Assuming two bodies having spherical symmetry, a collision will occur if the minimum separation between the two centres is less than the sum of the two radii. Because of the conservation of angular momentum, we have the following relationship between the relative speed when the separation equals this sum, $v_{\text{max}}$ and the relative speed when the objects are very far apart $v_{\text{rel}}$:

$v_{\text{max}}(r_1+r_2)=v_{\text{rel}}\Delta$

where $\Delta$ is the minimum separation that would occur if the two bodies were not attracted one to the other. This means that a collision will occur not only when $\Delta<r_1+r_2,$ but when

$\Delta<(r_1+r_2)v_{\text{max}}/v_{\text{rel}}$

and the cross-sectional area is increased by the square of the ratio, so the probability of collision is increased by a factor of $v_{\text{max}}^2/v_{\text{rel}}^2.$ However, by the conservation of energy we have

$v_{\text{max}}^2=v_{\text{esc}}^2+v_{\text{rel}}^2$

where $v_{\text{esc}}$ is the escape velocity. This gives the increase in probability of a collision as a factor of $1+v_{\text{esc}}^2/v_{\text{rel}}^2.$ When neither body can be treated as having a negligible mass, the escape velocity is given by:

$v_{\text{esc}}^2=2G(M_1+M_2)/(r_1+r_2)$

When the second body is of negligible size and mass, we have:

$v_{\text{esc}}^2/v_{\text{rel}}^2=\frac 83\pi G\rho r_1^2/v_{\text{rel}}^2$

where $\rho$ is the average density of the large body.

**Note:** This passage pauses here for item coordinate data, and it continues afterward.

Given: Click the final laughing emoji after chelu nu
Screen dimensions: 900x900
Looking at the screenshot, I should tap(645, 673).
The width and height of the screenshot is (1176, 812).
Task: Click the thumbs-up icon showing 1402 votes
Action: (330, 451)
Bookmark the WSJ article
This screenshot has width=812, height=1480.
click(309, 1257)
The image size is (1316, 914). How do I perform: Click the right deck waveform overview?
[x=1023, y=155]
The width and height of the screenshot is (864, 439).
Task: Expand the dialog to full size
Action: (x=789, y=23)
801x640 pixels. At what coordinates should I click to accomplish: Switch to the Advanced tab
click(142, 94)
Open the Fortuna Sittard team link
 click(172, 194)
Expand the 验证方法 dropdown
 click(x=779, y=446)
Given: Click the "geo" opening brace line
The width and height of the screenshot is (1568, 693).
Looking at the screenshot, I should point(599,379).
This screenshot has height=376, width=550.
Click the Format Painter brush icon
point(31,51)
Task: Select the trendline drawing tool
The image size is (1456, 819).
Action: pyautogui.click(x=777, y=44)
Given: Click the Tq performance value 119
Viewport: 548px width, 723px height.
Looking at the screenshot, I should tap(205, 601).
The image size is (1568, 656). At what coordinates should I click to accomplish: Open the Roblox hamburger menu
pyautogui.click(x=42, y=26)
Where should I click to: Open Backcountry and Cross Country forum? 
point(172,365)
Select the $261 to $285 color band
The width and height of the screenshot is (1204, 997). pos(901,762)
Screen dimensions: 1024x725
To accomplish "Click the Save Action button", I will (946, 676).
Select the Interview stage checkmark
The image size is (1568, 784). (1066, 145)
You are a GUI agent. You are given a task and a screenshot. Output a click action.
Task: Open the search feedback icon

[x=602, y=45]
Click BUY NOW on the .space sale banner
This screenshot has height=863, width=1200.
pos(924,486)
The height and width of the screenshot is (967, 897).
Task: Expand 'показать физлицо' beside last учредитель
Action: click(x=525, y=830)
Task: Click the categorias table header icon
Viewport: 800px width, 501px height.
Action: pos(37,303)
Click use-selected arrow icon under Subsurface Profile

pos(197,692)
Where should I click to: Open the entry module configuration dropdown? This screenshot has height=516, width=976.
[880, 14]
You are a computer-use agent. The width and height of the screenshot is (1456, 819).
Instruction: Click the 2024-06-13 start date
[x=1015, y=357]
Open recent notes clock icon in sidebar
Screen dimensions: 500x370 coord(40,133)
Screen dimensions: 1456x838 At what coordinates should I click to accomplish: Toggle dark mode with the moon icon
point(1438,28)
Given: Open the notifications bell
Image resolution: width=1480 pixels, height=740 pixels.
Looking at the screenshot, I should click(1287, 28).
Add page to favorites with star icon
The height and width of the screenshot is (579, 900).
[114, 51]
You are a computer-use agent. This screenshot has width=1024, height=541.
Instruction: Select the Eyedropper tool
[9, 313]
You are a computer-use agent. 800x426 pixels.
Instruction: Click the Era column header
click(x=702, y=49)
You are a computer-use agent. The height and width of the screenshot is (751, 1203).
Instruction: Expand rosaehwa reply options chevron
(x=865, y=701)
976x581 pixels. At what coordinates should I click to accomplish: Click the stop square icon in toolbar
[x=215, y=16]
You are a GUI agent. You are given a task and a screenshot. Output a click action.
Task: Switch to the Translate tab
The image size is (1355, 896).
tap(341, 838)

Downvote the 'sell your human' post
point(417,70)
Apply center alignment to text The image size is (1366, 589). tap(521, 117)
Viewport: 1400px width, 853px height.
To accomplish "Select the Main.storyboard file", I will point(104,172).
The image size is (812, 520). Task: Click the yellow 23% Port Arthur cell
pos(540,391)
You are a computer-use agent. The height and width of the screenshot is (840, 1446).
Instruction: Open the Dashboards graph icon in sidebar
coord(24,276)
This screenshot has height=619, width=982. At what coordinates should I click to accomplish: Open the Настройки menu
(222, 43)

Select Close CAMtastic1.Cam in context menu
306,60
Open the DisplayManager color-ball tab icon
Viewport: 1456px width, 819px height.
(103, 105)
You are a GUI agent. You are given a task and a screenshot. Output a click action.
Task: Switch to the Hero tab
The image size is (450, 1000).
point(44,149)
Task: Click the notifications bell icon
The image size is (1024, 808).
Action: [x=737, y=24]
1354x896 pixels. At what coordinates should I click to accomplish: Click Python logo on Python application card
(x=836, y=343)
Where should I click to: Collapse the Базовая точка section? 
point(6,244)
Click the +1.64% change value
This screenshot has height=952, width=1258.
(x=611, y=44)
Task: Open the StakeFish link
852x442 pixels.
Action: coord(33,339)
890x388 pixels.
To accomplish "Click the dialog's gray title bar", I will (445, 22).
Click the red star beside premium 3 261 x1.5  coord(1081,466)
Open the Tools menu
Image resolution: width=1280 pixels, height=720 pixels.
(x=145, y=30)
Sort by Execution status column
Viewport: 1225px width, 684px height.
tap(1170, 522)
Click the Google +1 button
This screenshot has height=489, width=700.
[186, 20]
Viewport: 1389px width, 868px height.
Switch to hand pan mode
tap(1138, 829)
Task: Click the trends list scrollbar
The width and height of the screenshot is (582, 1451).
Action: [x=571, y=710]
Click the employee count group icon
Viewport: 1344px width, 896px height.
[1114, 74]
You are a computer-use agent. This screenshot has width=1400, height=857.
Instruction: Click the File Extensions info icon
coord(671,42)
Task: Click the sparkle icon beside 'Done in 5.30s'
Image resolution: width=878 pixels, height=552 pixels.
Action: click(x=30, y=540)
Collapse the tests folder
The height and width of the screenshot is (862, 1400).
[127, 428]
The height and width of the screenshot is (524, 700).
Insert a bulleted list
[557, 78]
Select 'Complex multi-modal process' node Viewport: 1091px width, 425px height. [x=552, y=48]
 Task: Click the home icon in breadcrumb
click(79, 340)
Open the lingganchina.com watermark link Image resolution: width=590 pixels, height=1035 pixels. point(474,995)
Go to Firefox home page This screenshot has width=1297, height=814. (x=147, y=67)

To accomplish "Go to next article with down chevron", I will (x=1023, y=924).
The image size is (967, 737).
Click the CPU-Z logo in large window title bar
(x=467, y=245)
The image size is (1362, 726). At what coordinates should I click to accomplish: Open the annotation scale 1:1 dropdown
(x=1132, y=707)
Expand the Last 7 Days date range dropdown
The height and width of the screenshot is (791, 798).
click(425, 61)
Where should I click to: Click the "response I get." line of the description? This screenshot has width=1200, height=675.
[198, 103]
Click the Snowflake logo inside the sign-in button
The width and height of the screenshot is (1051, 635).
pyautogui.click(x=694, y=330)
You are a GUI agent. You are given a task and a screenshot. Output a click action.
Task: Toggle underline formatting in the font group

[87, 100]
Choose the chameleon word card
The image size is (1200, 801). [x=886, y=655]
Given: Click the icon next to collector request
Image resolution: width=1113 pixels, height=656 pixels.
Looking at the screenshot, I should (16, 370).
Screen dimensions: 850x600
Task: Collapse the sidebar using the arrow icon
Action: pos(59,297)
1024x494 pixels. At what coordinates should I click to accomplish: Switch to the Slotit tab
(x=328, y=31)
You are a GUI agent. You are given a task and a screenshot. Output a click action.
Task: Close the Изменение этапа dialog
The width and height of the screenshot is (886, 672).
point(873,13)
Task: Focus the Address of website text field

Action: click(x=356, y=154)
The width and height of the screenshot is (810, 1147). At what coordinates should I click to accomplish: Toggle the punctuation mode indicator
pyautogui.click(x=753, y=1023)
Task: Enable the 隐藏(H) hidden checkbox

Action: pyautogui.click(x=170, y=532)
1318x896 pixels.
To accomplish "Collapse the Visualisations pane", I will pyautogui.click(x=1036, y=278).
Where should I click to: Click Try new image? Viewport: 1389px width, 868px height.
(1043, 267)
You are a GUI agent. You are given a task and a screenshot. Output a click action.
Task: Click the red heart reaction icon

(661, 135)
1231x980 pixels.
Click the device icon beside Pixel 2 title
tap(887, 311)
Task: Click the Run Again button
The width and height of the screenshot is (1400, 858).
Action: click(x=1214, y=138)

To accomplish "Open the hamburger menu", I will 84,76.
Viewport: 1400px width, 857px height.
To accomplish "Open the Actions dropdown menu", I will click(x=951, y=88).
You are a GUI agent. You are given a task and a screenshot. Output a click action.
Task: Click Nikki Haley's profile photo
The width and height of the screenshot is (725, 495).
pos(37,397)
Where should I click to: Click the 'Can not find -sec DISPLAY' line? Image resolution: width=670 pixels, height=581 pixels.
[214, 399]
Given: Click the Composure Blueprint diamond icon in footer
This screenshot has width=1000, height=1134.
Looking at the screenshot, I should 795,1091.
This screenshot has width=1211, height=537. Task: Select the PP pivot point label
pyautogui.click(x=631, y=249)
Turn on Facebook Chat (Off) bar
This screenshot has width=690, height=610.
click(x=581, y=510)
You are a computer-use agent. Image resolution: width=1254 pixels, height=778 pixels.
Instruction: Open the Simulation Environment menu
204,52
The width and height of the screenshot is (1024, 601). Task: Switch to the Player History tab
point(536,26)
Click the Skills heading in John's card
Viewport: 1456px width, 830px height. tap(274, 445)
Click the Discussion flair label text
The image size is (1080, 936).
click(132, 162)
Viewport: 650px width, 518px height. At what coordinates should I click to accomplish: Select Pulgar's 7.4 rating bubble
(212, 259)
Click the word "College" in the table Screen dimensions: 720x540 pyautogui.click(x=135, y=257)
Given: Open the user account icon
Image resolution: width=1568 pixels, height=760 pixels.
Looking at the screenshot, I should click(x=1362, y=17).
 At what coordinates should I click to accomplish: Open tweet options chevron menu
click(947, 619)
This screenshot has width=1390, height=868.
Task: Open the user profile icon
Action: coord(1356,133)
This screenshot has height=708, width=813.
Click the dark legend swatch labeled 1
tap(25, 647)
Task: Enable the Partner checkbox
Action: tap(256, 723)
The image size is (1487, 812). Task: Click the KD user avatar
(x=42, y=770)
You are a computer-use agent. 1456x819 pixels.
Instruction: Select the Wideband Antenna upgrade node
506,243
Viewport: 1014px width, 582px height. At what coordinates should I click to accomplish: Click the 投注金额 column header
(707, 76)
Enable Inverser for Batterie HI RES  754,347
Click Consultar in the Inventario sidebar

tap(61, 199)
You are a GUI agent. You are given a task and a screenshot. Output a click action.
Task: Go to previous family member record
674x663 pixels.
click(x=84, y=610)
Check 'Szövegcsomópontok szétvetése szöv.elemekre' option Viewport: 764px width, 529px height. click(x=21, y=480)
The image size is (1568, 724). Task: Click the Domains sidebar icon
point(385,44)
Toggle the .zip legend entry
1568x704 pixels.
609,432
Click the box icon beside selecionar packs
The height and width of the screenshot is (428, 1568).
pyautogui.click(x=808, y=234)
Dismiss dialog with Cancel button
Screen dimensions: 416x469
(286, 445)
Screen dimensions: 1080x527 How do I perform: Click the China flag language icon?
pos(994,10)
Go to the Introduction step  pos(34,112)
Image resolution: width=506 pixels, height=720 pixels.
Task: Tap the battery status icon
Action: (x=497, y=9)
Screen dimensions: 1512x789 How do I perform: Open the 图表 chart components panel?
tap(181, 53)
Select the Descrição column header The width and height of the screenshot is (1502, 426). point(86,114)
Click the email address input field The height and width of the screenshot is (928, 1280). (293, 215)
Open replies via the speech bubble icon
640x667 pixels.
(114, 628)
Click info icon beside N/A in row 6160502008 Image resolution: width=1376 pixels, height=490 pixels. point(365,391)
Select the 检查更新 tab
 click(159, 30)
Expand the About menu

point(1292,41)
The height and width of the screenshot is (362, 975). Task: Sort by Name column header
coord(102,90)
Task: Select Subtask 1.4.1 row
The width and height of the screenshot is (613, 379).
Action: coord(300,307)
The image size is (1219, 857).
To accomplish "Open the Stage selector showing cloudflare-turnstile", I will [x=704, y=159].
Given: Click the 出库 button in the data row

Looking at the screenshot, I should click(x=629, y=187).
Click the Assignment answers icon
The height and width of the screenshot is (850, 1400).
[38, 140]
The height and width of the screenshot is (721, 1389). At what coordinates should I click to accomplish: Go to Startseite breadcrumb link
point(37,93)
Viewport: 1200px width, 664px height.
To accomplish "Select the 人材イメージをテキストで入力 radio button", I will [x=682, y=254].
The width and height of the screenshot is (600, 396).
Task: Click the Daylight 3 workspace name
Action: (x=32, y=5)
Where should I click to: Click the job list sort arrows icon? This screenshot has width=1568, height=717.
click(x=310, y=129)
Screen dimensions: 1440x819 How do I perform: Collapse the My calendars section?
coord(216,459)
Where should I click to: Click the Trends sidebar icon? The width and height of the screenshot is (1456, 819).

The equation of conservation of energy can be developed into

$$\Delta^2/r_{\text{min}}^2=2GM/(r_{\text{min}}v^2_{\text{rel}})+1$$

where $r_{\text{min}}$ is the minimum separation between the centres and $M$ is the total mass.

Instead of using this to find $\Delta$ for a given $r_{\text{min}},$ we can solve for $r_{\text{min}}/\Delta$ given $\Delta,\ M,$ and $v_{\text{rel}}:$

$$r_{\text{min}}/\Delta=\frac 1{GM/(v_{\text{rel}}^2\Delta)+\sqrt{(GM/(v_{\text{rel}}^2\Delta))^2+1}}$$

When $r_{\text{min}}$ is less than the combined radii of the bodies, there will be a collision.

The eccentricity of the hyperbolic trajectory is:

$$\epsilon=1+v_{\text{rel}}^2r_{\text{min}}/(GM) =1+\frac{v_{\text{rel}}^2\Delta}{GM}\frac 1{GM/(v_{\text{rel}}^2\Delta)+\sqrt{(GM/(v_{\text{rel}}^2\Delta))^2+1}}$$

When there is no collision, the trajectories turn by $2\operatorname{arccsc}\epsilon$ in the centre-of-mass fame of reference. The relative velocity vector changes by $2v_{\text{rel}}/\epsilon,$ the velocity of the lighter body changing more and of the more massive body less. The relative speed goes asymptotically back down toward $v_{\text{rel}}.$

== Function ==
Gravitational focusing applies to extended objects like the Moon, planets and the Sun, whose interior density distributions are well known. Gravitational focusing is responsible for the power-law mass function of star clusters. Gravitational focusing plays a significant role in the formation of planets, as it shortens the time required for them to form and promotes the growth of larger particles.

== Dark matter ==
Gravitational focusing typically only has a small impact on the relaxed halo dark matter component, with effects typically remaining at around the 5% level. However, the impact of gravitational focusing on dark matter substructures could potentially be much greater.